:: SELECTED EXCERPT ::
_ _ _ _ _

Department of Egyptian Antiquities: From the late prehistoric period to the late Middle Kingdom (circa 3800 - 1710 BC)

Deux statues de Sépa, "grand des dizaines du Sud"

© Musée du Louvre/C. Décamps

Egyptian Antiquities
From the late prehistoric period to the late Middle Kingdom (circa 3800 - 1710 BC)

Lili Aït-Kaci

Old Kingdom pharaohs, from the 3rd Dynasty (2700-2620 BC) onward, constructed tombs for their afterlife whose superstructures, the famous pyramids, towered above the necropolises where their relatives and courtiers were buried.
The statuary of the period echoed this grandiose architecture with monumental works, of which these three statues are among the earliest known examples.

Members of the king's entourage

These statues are the oldest known Egyptian examples of life-size statues of private individuals. Both figures are standing; the man, Sepa, has his left leg forward, while Nesa stands with feet together in the traditional pose of female effigies.
Their clothing and adornments reflect their social status: they wear wigs and linen clothes, and their eyes are outlined with green and black kohl. Nesa also has rows of bracelets, and Sepa holds a scepter at his right side.

_ _ _ _ _

:: ENTRIES ::

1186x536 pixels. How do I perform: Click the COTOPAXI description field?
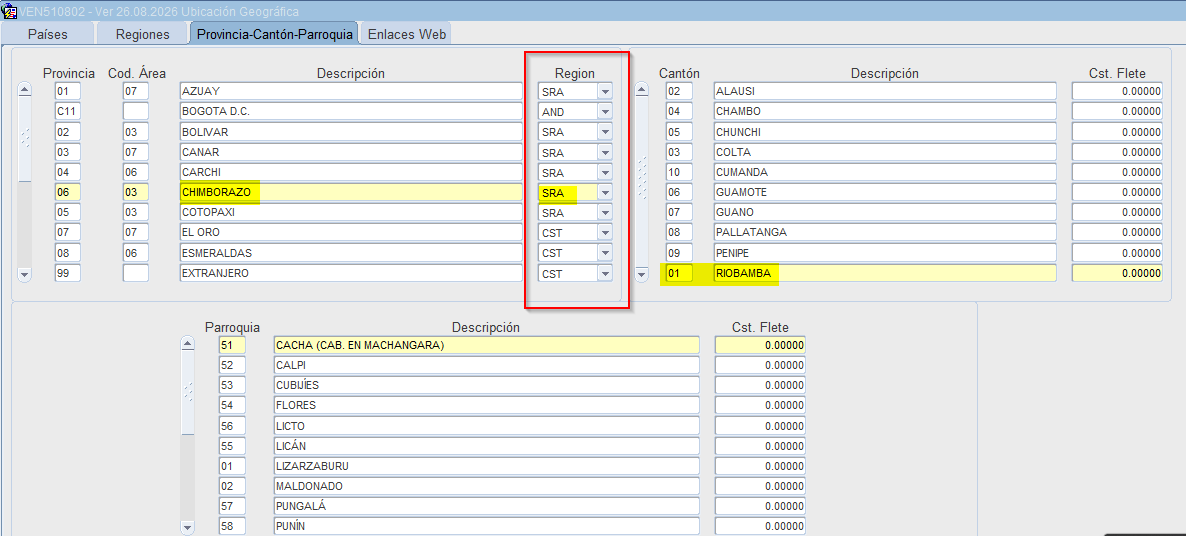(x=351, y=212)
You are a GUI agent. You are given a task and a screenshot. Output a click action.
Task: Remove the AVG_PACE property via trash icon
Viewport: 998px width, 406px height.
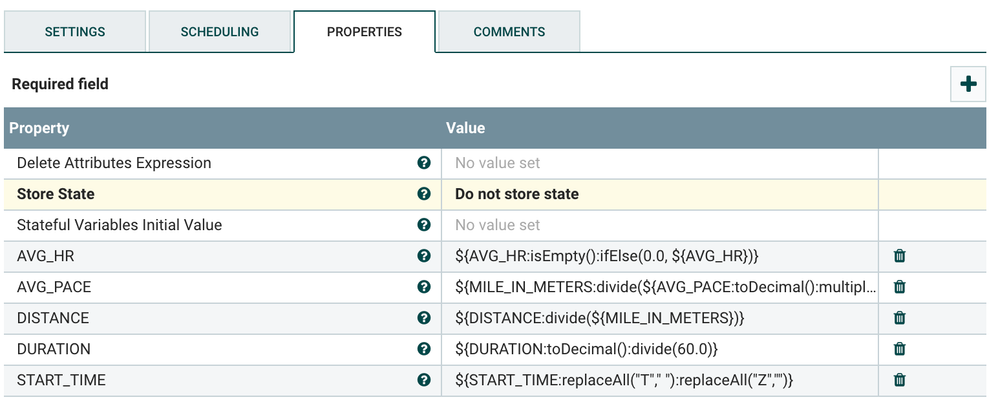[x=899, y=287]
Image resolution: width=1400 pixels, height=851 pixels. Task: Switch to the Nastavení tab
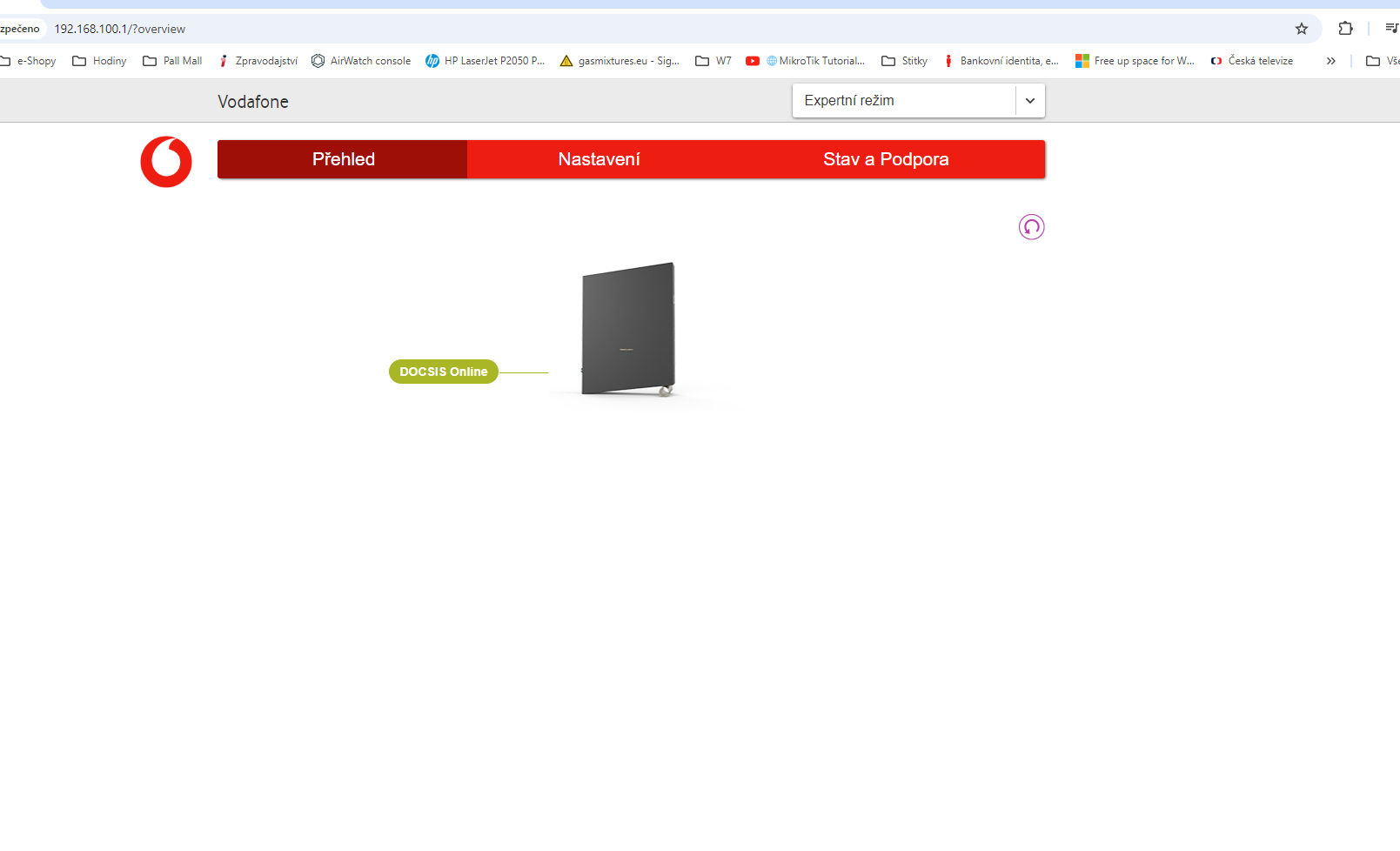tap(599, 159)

_ _ _ _ _

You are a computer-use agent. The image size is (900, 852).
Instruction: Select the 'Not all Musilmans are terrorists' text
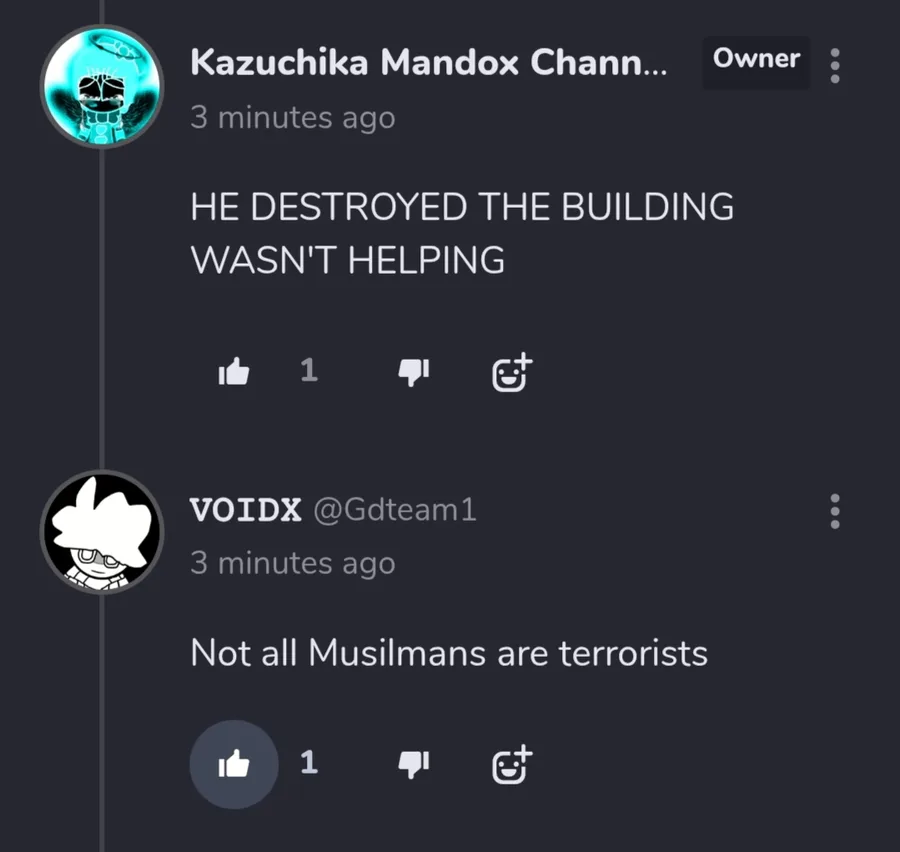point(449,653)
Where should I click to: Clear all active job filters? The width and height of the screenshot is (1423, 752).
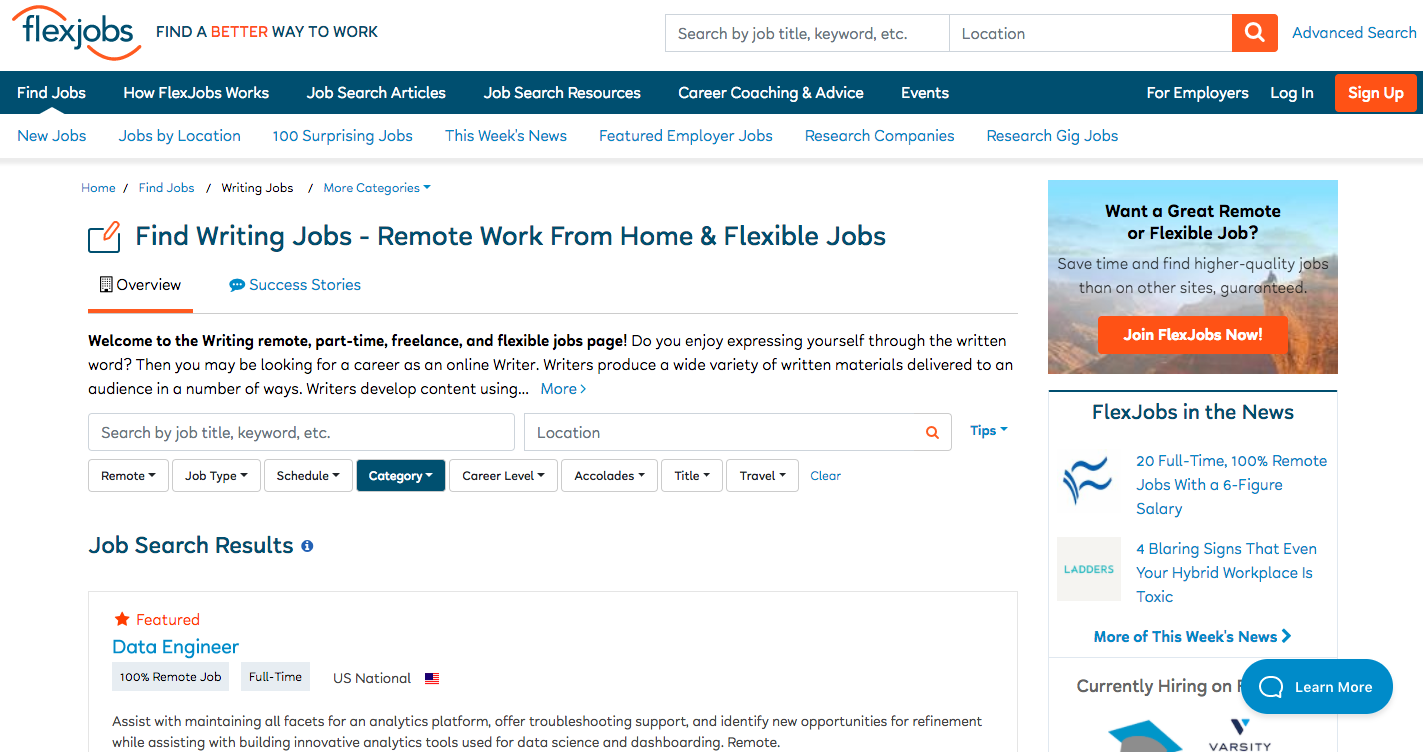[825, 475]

_ _ _ _ _

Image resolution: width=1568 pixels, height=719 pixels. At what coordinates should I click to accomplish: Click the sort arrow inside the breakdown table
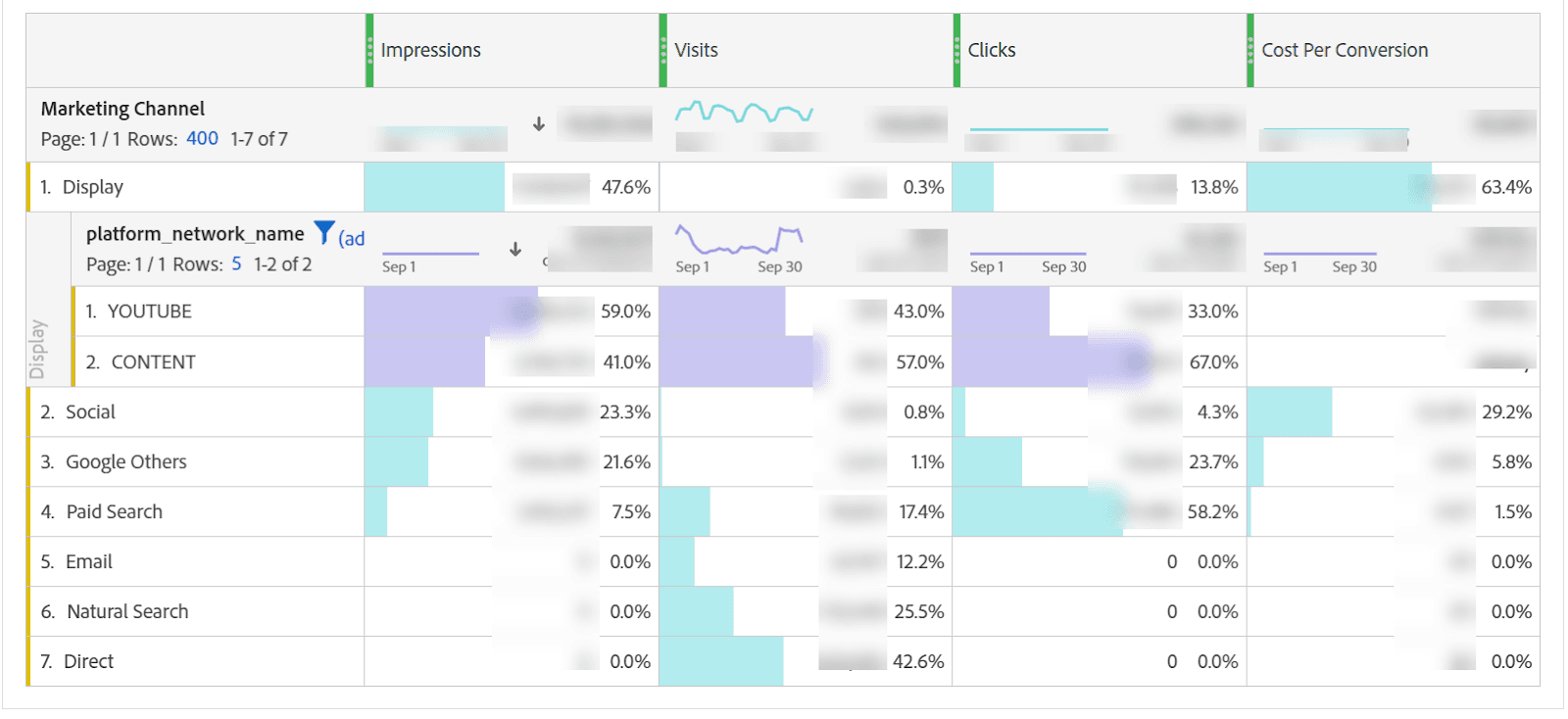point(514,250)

_ _ _ _ _

:: THE TASK ::
For each statement below, say yes or no according to the text on the statues of Sepa and Nesa, and quote the words of that text that decide it.
1. Sepa stands with his feet together.
2. The eyes of the figures are outlined with green and black kohl.
3. Sepa holds a scepter at his left side.

:: THE COMPLETED TASK ::
1. No: "the man, Sepa, has his left leg forward, while Nesa stands with feet together in the traditional pose of female effigies."
2. Yes: "their eyes are outlined with green and black kohl."
3. No: "Sepa holds a scepter at his right side."